Does it feel the same?

Somehow, A Levels felt somewhat different from O Levels. Looking back at what I typed two years ago during the O Levels period, it’s quite interesting…although I hoped I could have typed more and remembered more…

So the O Levels are finally here. I shall give in my all in all for the Glory of God. I can do all things through Christ who strengthens me. I’m worried for some of the subjects, such as Social Studies, and somehow I (still) feel that I have not studied enough. Sometimes I always have this (bad) habit of looking back at how I spent the past few days and regretting how I wasted time. But, I must live for the future, redeem as much time as possible (as said in Pastor William Lee’s message in the bulletin today), as time is like money in a bank which is taken away every night, while given another 24 hours again the next day. So now, I’ll try to use as much time as I can for the next 16 days or so, especially for the papers further away. Hope I can do well, at least I won’t regret. I can trust in God.

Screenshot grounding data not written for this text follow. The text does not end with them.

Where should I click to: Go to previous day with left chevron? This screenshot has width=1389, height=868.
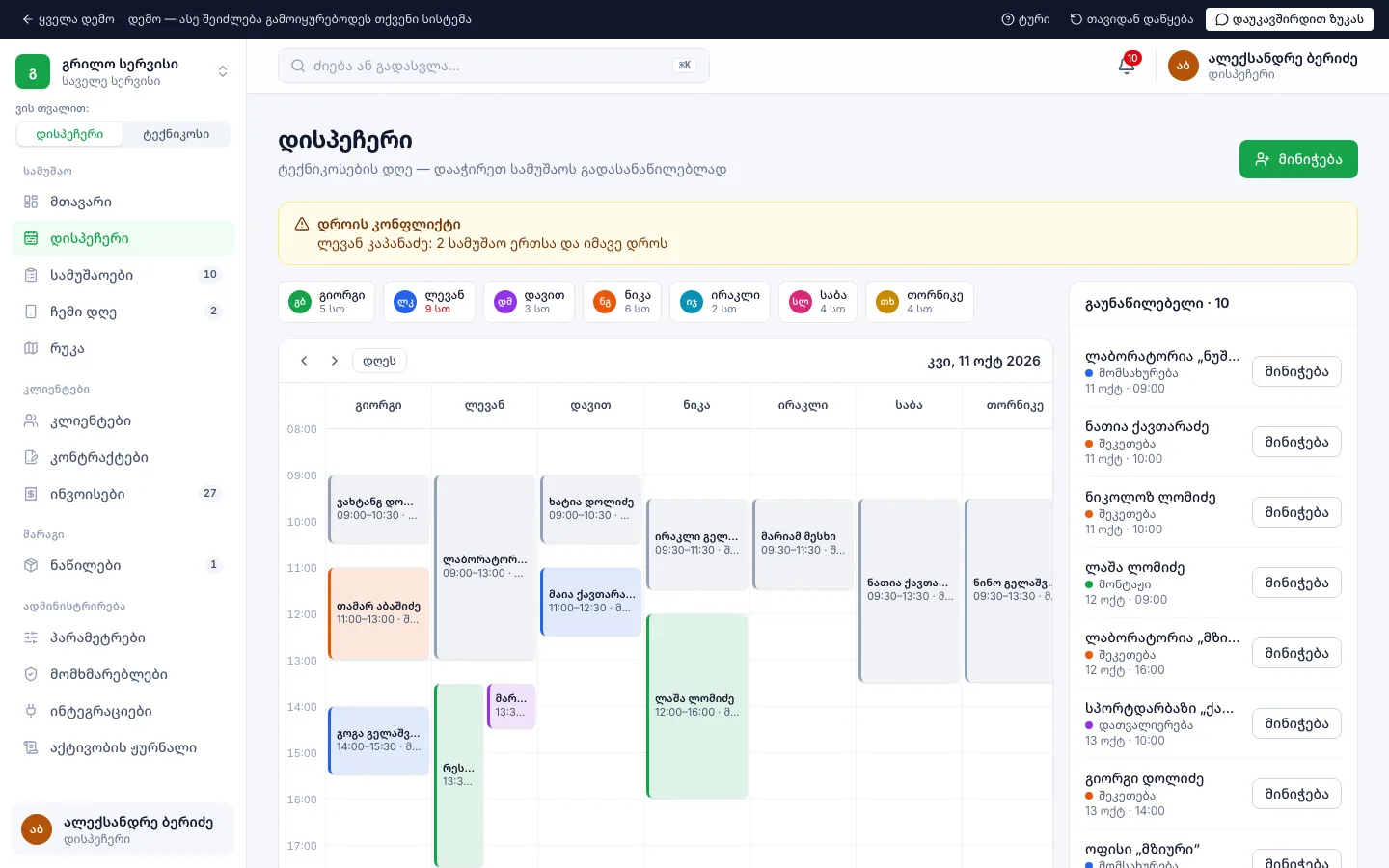pyautogui.click(x=304, y=361)
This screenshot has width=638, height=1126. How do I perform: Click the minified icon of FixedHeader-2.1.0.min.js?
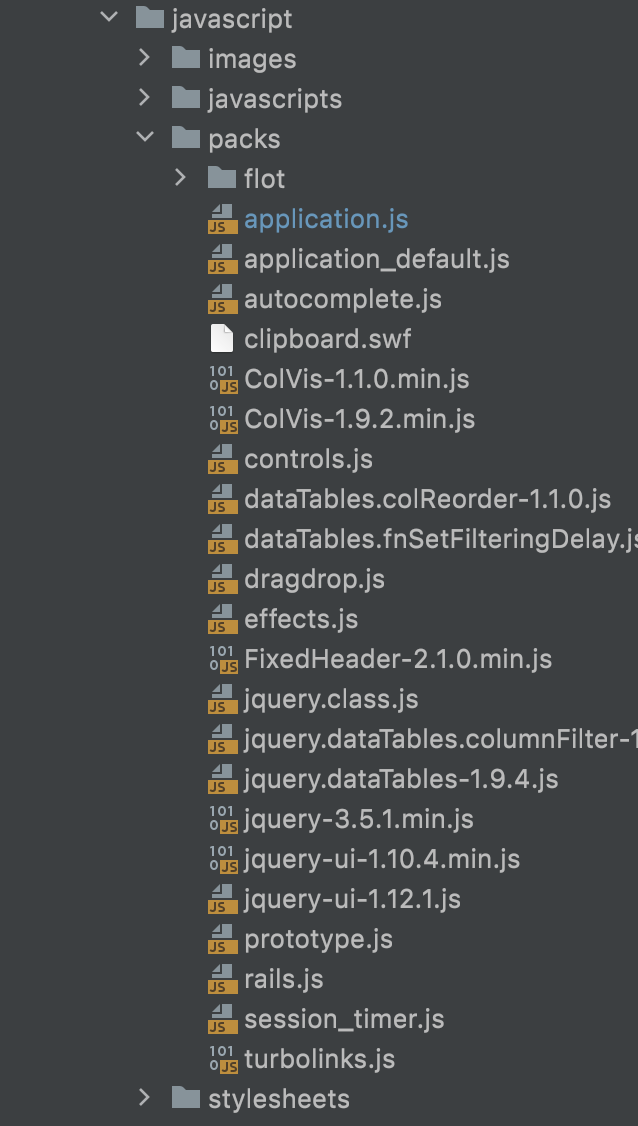222,659
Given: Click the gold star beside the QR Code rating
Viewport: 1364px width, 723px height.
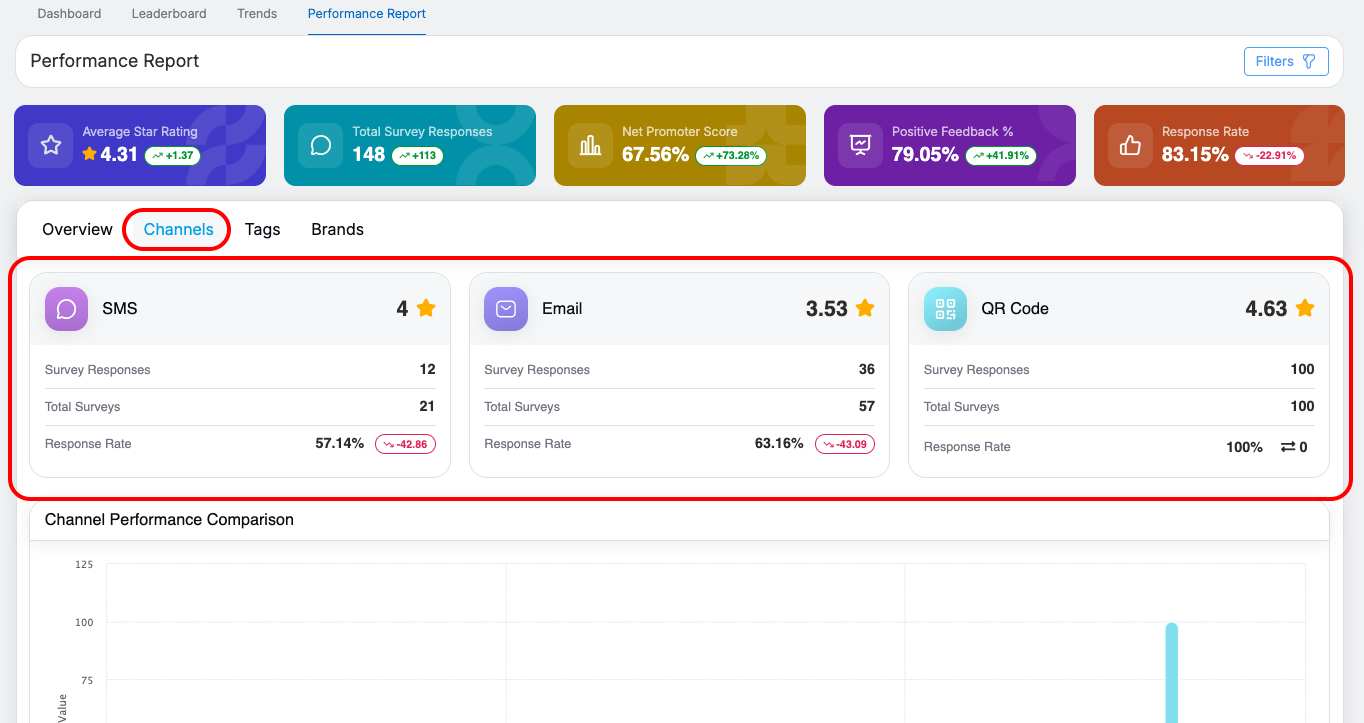Looking at the screenshot, I should point(1305,308).
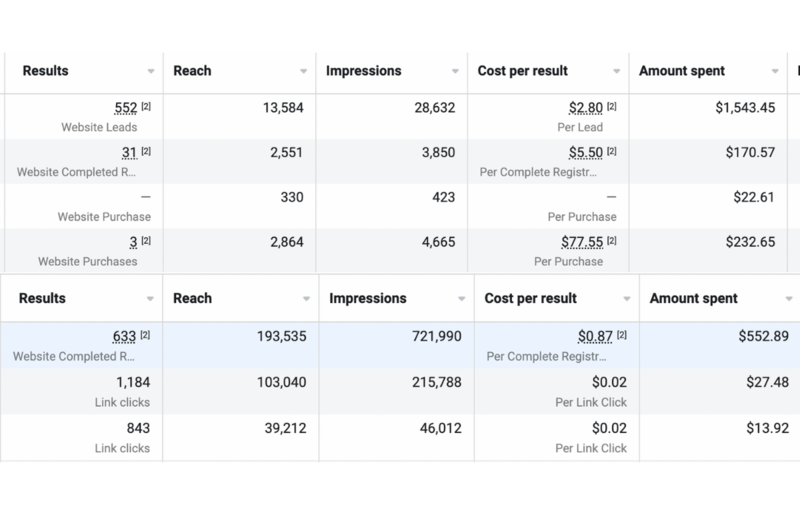Open Results column dropdown in top table
The image size is (800, 525).
coord(151,71)
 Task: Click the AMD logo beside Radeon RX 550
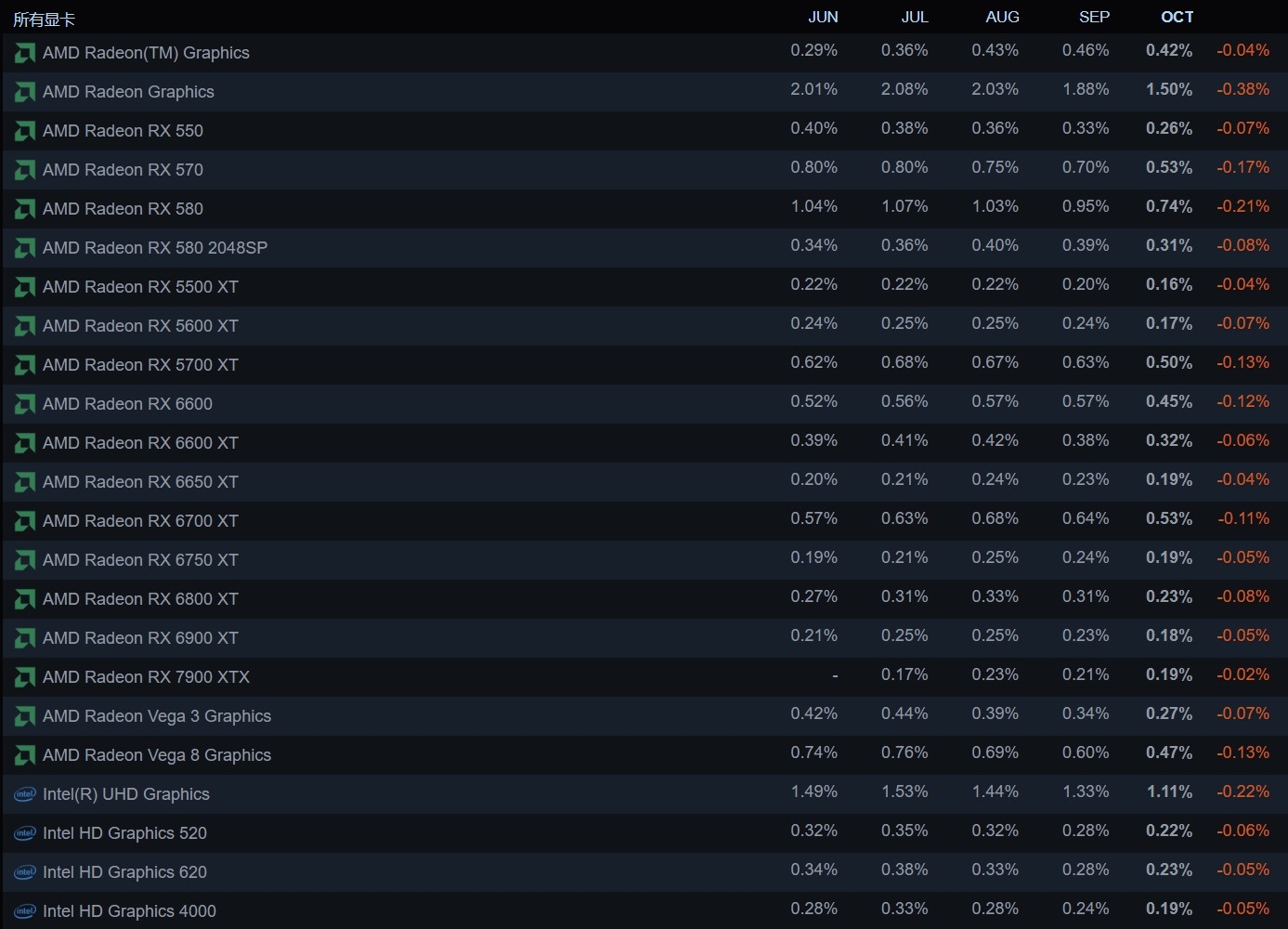click(x=25, y=131)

I trusted in God, and here I am, taking the A Levels, two years later.
Perhaps I’m feeling about the same. Who doesn’t worry? But we are not supposed to worry, for each day has enough troubles of its own. What the use of pondering over the papers which have already past, which you can’t do anything about them? What’s the use of saying “I could have done this and that” when it’s already over? I think I’m more forward-looking now, feeling quite relaxed, looking forward for the next few days to pass, and of course God is still great. I know my future is going to be more exciting.